KB Article #182909

Five second delay observed during policies

Problem

A delay of exactly five seconds is seen during a policy.

Resolution

This normally indicates some kind of DNS problem, because the default timeout for DNS on Linux is five seconds. This can also happen for reverse-DNS lookups, especially when using attributes like http.request.hostname or using %h (remote hostname) in the Transaction Access Log format which are normally generated lazily.


While this problem can be bypassed by using IPs instead of hostnames, using http.request.ip as a whiteboard variable or %a (remote IP) in Transaction Access Log formats, the better fix is to ensure that the system's DNS is working correctly and has redundancy. Also note that you must ensure that both A and AAAA lookups get responses, because getaddrinfo(), when called with no address family specified, will wait for answers relating to all supported families before returning or timing out. This can lead to non-obvious problems with firewall rules when queries are only half working.

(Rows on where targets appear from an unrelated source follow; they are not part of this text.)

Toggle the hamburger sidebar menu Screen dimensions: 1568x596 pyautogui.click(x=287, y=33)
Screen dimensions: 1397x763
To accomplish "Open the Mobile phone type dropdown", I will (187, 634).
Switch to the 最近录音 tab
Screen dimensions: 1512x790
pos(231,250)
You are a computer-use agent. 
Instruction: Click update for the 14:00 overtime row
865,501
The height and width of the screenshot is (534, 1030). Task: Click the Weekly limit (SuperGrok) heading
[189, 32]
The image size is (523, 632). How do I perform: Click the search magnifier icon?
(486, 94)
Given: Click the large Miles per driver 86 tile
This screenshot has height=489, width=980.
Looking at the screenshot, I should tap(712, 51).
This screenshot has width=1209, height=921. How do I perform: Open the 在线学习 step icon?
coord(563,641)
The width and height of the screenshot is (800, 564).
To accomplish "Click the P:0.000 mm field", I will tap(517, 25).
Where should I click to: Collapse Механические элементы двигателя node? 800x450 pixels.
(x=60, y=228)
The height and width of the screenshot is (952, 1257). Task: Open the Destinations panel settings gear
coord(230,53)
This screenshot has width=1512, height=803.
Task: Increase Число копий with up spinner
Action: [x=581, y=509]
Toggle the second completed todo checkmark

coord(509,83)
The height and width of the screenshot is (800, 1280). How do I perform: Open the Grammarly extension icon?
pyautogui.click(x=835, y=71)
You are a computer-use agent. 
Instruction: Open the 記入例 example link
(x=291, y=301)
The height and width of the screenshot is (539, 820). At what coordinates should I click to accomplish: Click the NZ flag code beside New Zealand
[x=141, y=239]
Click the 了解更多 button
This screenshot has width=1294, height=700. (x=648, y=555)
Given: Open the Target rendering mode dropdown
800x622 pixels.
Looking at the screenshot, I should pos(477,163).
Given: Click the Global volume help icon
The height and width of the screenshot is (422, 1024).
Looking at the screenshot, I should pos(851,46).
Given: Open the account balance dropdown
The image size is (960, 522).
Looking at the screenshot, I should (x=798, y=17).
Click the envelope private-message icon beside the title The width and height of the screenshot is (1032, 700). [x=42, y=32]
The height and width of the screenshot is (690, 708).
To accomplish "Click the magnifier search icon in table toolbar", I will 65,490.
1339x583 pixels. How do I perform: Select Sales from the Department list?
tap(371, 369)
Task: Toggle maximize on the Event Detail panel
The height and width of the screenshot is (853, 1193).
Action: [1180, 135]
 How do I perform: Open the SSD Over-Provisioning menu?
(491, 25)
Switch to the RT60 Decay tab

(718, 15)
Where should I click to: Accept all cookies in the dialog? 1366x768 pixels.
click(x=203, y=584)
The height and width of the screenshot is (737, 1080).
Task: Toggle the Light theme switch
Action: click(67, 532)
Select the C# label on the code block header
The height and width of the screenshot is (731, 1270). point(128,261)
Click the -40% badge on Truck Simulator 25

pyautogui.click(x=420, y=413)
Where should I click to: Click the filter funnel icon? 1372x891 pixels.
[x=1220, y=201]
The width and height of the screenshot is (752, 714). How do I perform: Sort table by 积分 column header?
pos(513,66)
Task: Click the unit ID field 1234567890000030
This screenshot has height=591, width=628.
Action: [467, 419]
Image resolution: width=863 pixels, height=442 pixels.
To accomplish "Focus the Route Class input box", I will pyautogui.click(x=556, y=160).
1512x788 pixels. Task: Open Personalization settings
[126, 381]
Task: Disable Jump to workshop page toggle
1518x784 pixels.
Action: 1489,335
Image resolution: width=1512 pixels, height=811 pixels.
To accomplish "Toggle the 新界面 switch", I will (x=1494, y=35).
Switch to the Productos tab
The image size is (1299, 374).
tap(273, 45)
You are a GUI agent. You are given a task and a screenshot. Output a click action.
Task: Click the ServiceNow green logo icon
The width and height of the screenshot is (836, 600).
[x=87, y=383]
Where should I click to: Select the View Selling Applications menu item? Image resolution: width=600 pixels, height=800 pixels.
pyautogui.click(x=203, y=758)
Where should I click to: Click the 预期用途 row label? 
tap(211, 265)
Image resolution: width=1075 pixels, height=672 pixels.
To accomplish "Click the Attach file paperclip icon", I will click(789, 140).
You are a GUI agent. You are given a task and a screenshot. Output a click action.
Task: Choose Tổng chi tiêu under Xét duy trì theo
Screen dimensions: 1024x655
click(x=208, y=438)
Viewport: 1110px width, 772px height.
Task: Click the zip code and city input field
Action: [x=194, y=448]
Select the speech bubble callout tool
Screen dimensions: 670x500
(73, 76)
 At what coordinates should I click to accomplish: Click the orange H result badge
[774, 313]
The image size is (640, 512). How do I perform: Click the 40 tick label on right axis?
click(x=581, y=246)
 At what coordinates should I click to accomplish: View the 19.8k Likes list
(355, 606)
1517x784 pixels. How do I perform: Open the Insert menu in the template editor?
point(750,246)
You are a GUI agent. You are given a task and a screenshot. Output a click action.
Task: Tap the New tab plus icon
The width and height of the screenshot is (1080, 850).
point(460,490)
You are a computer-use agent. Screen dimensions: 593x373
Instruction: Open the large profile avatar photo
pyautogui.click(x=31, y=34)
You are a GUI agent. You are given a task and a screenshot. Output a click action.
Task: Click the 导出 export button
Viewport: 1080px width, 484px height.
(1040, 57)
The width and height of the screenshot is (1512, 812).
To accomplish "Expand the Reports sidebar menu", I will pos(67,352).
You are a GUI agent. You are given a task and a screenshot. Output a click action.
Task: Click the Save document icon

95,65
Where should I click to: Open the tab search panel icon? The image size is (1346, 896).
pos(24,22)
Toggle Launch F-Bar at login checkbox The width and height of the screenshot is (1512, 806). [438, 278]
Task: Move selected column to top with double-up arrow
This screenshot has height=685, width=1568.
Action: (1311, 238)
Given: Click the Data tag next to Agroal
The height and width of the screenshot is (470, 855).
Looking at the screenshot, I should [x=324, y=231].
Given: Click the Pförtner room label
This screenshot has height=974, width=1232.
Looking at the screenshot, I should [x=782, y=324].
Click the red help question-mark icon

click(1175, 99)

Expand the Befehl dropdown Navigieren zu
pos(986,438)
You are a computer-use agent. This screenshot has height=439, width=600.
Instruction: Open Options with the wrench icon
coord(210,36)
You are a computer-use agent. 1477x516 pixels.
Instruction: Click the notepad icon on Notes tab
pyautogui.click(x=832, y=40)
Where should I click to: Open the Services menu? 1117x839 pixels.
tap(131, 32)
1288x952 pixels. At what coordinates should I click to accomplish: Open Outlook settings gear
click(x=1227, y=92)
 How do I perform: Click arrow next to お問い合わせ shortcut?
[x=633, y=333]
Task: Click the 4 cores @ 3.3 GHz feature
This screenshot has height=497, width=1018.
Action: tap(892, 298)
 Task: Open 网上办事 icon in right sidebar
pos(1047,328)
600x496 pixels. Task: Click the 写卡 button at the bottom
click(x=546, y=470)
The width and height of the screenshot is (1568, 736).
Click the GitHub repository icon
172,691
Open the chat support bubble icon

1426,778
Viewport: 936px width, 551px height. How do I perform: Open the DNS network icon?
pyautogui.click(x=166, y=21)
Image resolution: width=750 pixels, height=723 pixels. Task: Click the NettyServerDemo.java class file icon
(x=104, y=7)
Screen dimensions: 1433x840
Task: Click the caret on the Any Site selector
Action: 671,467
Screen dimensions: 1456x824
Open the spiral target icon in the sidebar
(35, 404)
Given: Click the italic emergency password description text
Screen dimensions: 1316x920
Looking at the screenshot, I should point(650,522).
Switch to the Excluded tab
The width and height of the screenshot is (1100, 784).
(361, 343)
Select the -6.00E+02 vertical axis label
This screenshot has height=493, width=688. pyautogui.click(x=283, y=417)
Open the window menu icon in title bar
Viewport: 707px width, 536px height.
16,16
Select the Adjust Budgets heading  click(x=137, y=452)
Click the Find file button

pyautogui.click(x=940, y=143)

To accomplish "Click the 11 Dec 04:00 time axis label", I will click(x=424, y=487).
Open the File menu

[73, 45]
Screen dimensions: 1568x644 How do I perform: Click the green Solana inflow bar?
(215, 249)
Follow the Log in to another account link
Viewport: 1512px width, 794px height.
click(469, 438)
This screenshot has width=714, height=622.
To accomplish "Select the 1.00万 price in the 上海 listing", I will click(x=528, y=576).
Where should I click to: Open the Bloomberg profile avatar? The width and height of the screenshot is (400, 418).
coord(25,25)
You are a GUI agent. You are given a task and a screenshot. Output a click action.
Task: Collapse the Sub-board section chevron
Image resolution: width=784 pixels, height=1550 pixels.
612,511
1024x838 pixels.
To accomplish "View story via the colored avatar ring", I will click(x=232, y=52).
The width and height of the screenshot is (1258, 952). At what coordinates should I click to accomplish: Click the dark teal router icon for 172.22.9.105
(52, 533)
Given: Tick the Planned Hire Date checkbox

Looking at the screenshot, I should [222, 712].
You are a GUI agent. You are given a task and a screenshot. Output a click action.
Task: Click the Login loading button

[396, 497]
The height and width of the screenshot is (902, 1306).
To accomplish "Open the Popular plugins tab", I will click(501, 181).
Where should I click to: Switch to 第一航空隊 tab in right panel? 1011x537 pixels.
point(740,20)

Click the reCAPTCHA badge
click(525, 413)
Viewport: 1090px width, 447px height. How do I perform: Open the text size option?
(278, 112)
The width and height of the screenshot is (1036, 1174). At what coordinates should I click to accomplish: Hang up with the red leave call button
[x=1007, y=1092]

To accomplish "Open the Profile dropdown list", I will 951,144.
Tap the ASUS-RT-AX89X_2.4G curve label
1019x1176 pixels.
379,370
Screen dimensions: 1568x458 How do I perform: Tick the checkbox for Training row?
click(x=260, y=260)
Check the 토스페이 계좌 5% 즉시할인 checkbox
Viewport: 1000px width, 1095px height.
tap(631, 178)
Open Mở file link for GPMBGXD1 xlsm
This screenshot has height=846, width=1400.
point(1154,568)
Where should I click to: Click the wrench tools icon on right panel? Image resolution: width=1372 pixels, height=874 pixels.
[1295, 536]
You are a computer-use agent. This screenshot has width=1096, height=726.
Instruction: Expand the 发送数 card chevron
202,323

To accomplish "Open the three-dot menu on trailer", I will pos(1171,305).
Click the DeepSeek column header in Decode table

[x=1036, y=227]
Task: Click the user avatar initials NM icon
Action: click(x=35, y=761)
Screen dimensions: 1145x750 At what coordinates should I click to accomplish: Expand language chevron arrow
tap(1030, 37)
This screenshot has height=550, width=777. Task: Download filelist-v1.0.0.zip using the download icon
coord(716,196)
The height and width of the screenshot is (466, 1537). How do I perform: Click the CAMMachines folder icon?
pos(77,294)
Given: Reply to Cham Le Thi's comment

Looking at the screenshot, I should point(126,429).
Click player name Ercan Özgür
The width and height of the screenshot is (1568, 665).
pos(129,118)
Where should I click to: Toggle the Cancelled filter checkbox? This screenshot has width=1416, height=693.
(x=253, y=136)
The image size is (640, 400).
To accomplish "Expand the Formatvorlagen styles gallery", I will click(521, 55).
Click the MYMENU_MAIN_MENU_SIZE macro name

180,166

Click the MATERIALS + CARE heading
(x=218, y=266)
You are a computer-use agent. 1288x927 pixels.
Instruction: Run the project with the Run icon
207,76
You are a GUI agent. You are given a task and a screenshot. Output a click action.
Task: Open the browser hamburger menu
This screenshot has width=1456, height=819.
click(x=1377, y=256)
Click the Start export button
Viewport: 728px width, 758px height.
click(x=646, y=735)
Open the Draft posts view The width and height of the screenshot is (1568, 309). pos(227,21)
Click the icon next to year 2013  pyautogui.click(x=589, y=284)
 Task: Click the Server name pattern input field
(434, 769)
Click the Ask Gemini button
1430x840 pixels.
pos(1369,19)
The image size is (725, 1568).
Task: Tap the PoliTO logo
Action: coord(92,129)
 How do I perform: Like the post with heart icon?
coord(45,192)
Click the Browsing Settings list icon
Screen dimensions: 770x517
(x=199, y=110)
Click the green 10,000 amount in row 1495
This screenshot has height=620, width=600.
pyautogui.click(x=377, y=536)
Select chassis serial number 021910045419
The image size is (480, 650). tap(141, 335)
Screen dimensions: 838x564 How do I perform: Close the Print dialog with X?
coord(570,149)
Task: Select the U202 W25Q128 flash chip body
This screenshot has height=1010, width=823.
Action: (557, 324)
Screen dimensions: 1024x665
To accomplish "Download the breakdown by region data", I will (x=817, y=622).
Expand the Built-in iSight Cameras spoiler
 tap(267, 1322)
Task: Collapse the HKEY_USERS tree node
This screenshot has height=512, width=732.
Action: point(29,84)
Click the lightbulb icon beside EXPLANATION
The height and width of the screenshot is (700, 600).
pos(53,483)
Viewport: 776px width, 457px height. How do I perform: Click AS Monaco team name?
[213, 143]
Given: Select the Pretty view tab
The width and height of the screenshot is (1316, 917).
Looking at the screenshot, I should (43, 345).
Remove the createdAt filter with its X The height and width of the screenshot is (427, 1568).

Beware of trying to fix this by merely lowering the system's DNS timeouts or using options rotate when inaccessible DNS servers might still be in the config. A one second delay in your transactions isn't much better than five seconds in most cases, and options rotate simply does round robin over the list. That means it will not stop sending requests to an unresponsive DNS server if there is one in the list, DNS traffic will still go to an inaccessible DNS server whenever that server's turn comes up. Better solutions require redundancy at the DNS level by having multiple servers that can respond via anycast routing, running local DNS resolvers, or similar measures that ensure that queries are not timing out in the first place.